Matric pass rate could drop below 70%

January 17, 2022
Posted in Education
January 17, 2022 Tumelo Moloi

Experts have told the Sunday Times that the 2021 matric pass rate will likely be substantially lower than in 2020.

This is due to pupils losing over half a year of classes in Grade 11 and suffering a pandemic-affected 2021 matric year.

“The crucially important foundation that Grade 11 work builds in preparation for Grade 12 was weakened,” said Basic Education Director-General Mathanzima Mweli earlier this month.

“We will therefore see the deleterious effect of lost teaching time, in particular on those subjects that are time intensive such as the languages, and subjects that are heavily dependent on language for utility, such as mathematical literacy.”

Professor Chika Sehoole, dean of the University of Pretoria’s education faculty, believes that the pass rate will decline by five to 10 percentage points from its 76.2% pass rate in 2020.

Sehoole added that rural schools were affected more than their urban counterparts.

“Urban schools were able to continue with online learning [during the lockdown] which mitigated the loss in terms of school attendance, whereas those opportunities weren’t available for schools in rural areas.”

Professor Nicky Roberts from the University of Johannesburg’s childhood education department agreed that 2021’s pass rate would be lower than in 2020.

“A matric is a two-year programme so the interruption in Grade 11 is significant. The matric class of 2021 had a far greater disruption to their matric year than the class of 2020,” she said.

“I think more interesting is the proportion of students who are passing at the National Senior Certificate level, higher certificate, diploma and bachelors’ pass levels,” added Roberts.

Mathanzima Mweli, basic education director-general

Gabrielle Wills of Stellenbosch University said that the matric pass rate provided by government is not an accurate reflection of how the pandemic has impacted learning.

“More informative matric metrics to consider include what proportion of Grade 10s in 2019 sat for the matric exam in 2021 and, of this group, what percentage passed; or identifying how high-level passes in maths and science have changed.”

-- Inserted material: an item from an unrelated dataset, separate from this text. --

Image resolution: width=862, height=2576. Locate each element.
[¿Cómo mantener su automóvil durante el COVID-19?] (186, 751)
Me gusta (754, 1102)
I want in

While the official pass rate provided by government for 2020 was 76.2%, the “real” pass rate was far lower.

The proportion of learners who began Grade 10 in 2018 and who matriculated in 2020 was just 44.1% — and this paints a far more worrying picture of the current state of matric education.

Education specialist Professor Mary Metcalfe agreed that the pass rate provided by government distracts from the underlying issues within South Africa’s education sector.

“It detracts from an analysis of performance across the system, the dropout rate, and underlying inequalities in provincial comparisons,” said Metcalfe.

Matric results for public schools are expected to be released on Friday 21 January. The IEB’s said it would post its matric results on 19 January.